WHAT THE TASK REQUIRES: Look through the entries below. Report each line that has the word "cell" in it.

[Collected data]
——————————

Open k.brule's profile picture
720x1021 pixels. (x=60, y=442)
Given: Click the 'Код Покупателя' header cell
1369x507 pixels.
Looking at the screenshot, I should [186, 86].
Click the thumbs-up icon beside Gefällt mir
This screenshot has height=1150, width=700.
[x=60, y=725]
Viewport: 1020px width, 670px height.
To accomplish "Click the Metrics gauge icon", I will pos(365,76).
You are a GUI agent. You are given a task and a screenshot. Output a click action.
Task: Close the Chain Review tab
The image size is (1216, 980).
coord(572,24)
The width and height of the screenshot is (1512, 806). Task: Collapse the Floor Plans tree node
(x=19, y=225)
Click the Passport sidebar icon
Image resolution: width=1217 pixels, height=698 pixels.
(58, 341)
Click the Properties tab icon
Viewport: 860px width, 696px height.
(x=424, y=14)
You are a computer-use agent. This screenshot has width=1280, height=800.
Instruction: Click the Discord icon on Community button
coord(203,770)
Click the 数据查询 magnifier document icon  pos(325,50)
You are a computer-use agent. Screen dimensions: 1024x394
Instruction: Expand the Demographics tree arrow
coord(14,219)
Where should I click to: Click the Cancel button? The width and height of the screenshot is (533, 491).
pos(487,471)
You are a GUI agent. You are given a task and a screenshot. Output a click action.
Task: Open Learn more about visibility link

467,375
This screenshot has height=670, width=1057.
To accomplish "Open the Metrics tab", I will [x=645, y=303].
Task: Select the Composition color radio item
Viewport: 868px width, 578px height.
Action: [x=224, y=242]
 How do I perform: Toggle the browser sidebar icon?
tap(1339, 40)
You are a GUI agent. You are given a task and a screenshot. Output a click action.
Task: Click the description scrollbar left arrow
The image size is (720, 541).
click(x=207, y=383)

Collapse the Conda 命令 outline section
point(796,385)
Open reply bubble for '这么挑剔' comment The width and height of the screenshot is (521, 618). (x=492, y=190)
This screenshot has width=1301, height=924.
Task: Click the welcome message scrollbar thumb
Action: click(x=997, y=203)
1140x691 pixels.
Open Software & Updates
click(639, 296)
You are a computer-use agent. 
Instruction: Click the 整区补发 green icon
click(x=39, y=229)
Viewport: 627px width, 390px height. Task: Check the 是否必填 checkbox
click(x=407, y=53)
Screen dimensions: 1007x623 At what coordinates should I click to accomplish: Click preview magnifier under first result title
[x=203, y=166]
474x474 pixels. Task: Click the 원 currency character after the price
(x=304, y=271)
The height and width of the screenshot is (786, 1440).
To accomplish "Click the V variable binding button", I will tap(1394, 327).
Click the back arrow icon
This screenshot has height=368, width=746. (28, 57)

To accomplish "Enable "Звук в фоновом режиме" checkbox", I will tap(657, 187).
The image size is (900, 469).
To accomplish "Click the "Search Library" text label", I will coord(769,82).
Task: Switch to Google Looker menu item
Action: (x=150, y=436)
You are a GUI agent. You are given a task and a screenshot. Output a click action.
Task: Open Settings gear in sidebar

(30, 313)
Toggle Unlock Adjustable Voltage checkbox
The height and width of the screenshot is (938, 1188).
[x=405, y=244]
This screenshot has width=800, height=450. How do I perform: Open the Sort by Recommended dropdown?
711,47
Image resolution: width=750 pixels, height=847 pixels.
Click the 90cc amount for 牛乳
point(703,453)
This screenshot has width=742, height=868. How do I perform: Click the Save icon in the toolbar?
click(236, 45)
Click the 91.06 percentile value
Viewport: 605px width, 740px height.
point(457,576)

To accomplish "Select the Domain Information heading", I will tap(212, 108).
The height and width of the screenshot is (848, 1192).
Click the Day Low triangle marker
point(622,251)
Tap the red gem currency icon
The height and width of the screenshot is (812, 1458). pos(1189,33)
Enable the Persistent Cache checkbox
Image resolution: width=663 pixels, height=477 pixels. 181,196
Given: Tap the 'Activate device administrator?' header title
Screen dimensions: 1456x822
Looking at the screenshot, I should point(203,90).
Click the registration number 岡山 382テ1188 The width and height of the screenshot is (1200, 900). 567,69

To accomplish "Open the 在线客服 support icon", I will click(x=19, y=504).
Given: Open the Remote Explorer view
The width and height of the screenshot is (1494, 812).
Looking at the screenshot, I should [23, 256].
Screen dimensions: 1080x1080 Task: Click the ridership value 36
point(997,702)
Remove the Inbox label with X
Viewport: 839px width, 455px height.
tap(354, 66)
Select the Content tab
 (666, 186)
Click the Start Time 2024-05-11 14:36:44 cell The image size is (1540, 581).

——————————

EXERCISE ANSWER:
Given: Click the 'Код Покупателя' header cell
Click the Start Time 2024-05-11 14:36:44 cell The image size is (1540, 581).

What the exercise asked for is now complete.